- _The problem_
Repeat exactly the lines of the entries below from the one with "info.kolomsad@mail.ru (113, 2125)" through the one with "[ODS TV] (1254, 787)", both ends included, and nothing else.
** Opening Input material block **
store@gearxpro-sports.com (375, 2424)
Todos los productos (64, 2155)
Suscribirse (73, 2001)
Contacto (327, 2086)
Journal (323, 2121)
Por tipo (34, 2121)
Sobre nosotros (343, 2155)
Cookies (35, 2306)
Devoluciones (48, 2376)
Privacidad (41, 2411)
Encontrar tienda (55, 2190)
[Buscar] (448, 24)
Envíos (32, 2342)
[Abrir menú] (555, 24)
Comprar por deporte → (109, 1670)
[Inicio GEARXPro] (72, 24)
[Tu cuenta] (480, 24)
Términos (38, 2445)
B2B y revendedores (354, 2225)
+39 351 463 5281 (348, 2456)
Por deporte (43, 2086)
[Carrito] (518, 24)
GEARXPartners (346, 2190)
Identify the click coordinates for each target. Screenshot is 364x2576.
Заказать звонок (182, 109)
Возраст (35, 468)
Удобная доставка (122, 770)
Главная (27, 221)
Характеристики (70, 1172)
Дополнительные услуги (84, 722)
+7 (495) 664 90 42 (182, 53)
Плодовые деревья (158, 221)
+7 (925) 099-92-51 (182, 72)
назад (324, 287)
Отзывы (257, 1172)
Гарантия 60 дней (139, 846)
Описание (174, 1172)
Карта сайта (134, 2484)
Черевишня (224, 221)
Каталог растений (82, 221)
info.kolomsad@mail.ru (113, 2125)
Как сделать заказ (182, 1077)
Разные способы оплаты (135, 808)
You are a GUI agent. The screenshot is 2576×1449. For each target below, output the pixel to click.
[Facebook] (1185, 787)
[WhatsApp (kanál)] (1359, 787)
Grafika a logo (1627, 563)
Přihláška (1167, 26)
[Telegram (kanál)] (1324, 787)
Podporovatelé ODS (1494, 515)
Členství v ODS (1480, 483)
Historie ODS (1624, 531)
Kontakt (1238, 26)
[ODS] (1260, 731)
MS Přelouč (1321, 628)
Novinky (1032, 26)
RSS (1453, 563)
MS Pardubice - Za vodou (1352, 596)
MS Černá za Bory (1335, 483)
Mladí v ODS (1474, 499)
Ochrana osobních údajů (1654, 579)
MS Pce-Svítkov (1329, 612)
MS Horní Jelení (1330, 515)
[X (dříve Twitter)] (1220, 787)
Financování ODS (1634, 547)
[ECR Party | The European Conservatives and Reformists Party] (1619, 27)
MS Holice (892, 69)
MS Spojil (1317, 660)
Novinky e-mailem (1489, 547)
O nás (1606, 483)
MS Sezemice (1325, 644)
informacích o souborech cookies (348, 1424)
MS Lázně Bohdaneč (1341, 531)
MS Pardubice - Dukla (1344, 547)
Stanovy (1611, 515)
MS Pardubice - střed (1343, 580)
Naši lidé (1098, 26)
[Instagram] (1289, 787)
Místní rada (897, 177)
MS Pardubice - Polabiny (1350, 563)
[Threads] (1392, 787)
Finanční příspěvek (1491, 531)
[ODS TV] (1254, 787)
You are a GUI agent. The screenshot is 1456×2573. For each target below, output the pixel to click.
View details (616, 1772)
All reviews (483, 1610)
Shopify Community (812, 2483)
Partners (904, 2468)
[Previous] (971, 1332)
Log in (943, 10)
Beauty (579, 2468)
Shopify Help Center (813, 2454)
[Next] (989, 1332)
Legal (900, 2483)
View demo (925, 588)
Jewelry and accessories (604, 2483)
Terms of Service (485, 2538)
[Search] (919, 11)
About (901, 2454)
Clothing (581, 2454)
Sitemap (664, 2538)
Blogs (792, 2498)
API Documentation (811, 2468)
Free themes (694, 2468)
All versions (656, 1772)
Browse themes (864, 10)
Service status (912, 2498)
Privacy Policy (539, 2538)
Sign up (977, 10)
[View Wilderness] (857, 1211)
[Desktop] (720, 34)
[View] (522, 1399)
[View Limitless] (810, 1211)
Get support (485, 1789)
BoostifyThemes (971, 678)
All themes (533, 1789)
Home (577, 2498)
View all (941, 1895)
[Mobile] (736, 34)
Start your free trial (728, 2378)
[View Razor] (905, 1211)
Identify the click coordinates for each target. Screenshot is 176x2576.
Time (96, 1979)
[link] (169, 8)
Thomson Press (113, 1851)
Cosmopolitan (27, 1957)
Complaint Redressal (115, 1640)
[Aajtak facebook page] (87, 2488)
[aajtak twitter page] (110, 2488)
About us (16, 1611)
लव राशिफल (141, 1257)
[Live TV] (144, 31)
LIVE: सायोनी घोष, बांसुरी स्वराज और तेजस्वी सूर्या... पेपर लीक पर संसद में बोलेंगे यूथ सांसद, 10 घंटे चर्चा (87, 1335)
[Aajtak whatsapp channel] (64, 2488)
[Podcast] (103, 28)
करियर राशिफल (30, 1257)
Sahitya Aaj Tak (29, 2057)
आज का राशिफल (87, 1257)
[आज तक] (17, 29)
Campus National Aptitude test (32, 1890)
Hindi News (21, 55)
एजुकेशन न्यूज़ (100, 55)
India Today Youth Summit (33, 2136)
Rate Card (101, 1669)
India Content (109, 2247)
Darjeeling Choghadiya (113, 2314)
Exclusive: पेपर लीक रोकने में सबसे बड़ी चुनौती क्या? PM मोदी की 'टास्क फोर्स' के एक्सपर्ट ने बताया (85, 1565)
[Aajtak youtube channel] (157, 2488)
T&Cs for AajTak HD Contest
** Closing Input material block **
- _Reply_
info.kolomsad@mail.ru (113, 2125)
Как сделать заказ (182, 1077)
Разные способы оплаты (135, 808)
You are a GUI agent. The screenshot is 2576×1449. For each target below, output the pixel to click.
[Facebook] (1185, 787)
[WhatsApp (kanál)] (1359, 787)
Grafika a logo (1627, 563)
Přihláška (1167, 26)
[Telegram (kanál)] (1324, 787)
Podporovatelé ODS (1494, 515)
Členství v ODS (1480, 483)
Historie ODS (1624, 531)
Kontakt (1238, 26)
[ODS] (1260, 731)
MS Přelouč (1321, 628)
Novinky (1032, 26)
RSS (1453, 563)
MS Pardubice - Za vodou (1352, 596)
MS Černá za Bory (1335, 483)
Mladí v ODS (1474, 499)
Ochrana osobních údajů (1654, 579)
MS Pce-Svítkov (1329, 612)
MS Horní Jelení (1330, 515)
[X (dříve Twitter)] (1220, 787)
Financování ODS (1634, 547)
[ECR Party | The European Conservatives and Reformists Party] (1619, 27)
MS Holice (892, 69)
MS Spojil (1317, 660)
Novinky e-mailem (1489, 547)
O nás (1606, 483)
MS Sezemice (1325, 644)
informacích o souborech cookies (348, 1424)
MS Lázně Bohdaneč (1341, 531)
MS Pardubice - Dukla (1344, 547)
Stanovy (1611, 515)
MS Pardubice - střed (1343, 580)
Naši lidé (1098, 26)
[Instagram] (1289, 787)
Místní rada (897, 177)
MS Pardubice - Polabiny (1350, 563)
[Threads] (1392, 787)
Finanční příspěvek (1491, 531)
[ODS TV] (1254, 787)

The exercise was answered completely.